Understanding POPs (Persistent Organic Pollutants)

What are POPs and why are they a concern?

POPs are organic compounds that resist degradation through chemical, biological, and photolytic processes.  

This stability means they don’t break down easily in nature. Instead, they accumulate in soil, sediments, and the fatty tissues of living organisms, including animals and humans, causing adverse health effects. They can remain in the environment for years, if not decades, through bioaccumulation. 

A process known as biomagnification means that concentrations increase up the food chain, making top predators, including humans, particularly vulnerable to their impacts. What’s more, POPs chemicals can travel thousands of kilometers with transboundary movements, via air and ocean currents, contaminating even remote regions such as the Arctic, affecting delicate ecosystems.  

Examples of POPs

POPs include a variety of industrial chemicals, pesticides, and unintentional byproducts of industrial processes. POPs were used in the agricultural industry during the 1940s for pest control and also found in plastic and rubber products, and flame retardants.  

Some of the best-known examples are: 

• DDT: A widely used insecticide banned in many countries but still persistent in soils and sediments decades later. 

• Polychlorinated biphenyls (PCBs): Industrial chemicals used in electrical equipment and other applications. PCBs are highly toxic and remain widespread in the environment. 

• Dioxins and Furans: Unintentional byproducts of combustion and certain industrial processes. Extremely toxic even in minute quantities. 

• Hexachlorobenzene (HCB): Used as a pesticide and in chemical manufacturing. 

• Aldrin, Dieldrin, Endrin: Pesticides with severe environmental and health impacts. 

Health and environmental impacts of POPs

POPs are persistent and highly toxic. The impacts they have on human health can be serious. Many POPs are known, or suspected carcinogens and POPs can cause endocrine disruption, interfering with hormonal systems, leading to reproductive, developmental, and immune problems. They can also cause neurological effects as exposure can affect the development of the brain and nervous system, especially in children. Despite these known impacts, there is still much that is not yet known about the mechanisms involved in adverse health impacts from POPs. 

For wildlife, POPs are equally devastating. Because of biomagnification, top predators such as birds of prey, marine mammals, and large fish can have dangerously high concentrations in their bodies. Effects include: Reduced fertility, birth defects, immune suppression, increased mortality rates and ecosystems in the most remote parts of the world are not safe as wildlife is exposed through long-range atmospheric transport. 

Global response to POPs: The Stockholm Convention

Recognizing the global threat posed by POPs, the international community adopted the Stockholm Convention on Persistent Organic Pollutants in 2001. This landmark treaty aims to eliminate or restrict the production and use of POPs worldwide. While many are banned, some uses may be allowed under strict controls (for example, DDT for malaria control in specific situations). There are also measures to minimize or eliminate unintentional releases. For example, dioxins and furans are byproducts of many industrial processes, and completely eliminating their release requires ongoing improvements in technology and regulation. 

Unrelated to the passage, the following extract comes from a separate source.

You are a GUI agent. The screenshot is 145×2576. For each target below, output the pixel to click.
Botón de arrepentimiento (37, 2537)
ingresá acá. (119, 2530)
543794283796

The Convention initially targeted 12 POPs (the “Dirty Dozen”) but has since expanded to include additional substances, recognizing the evolving threat from new chemicals with POP-like characteristics. A key part of tackling POPs is through heightened awareness and monitoring them in the environment. There are significant challenges that need tackling such as legacy contamination, where POPs persist in soils, sediments, and living organisms and some countries have stockpiles of banned POPs that require safe disposal.  

Managing POPs

Addressing POPs requires robust monitoring to track levels in air, water, soil, and living organisms. Many countries participate in regional and global monitoring programs that help identify trends, evaluate the effectiveness of controls, and guide policy decisions. 

Scientific research is also critical to provide insights into how POPs move through and transform in the environment and to determine their toxicological effects on humans and wildlife. There needs to be research on safer alternatives and technologies to reduce both emissions and exposure. 

Reducing the threat and adverse effects of POPs requires coordinated action at multiple levels from government, industry, and individuals. 

Governments can enforce bans and restrictions, manage stockpiles safely, invest in cleaner technologies, and support international treaties. In parallel, industry can develop and adopt safer alternatives, improve production processes to minimize unintentional POPs, and manage waste responsibly. 

Individuals can help simply by reducing the demand for products that contribute to POP emissions (e.g. advocating for cleaner waste disposal practices), and by staying informed about environmental issues, supporting the policies and organizations working to reduce pollution.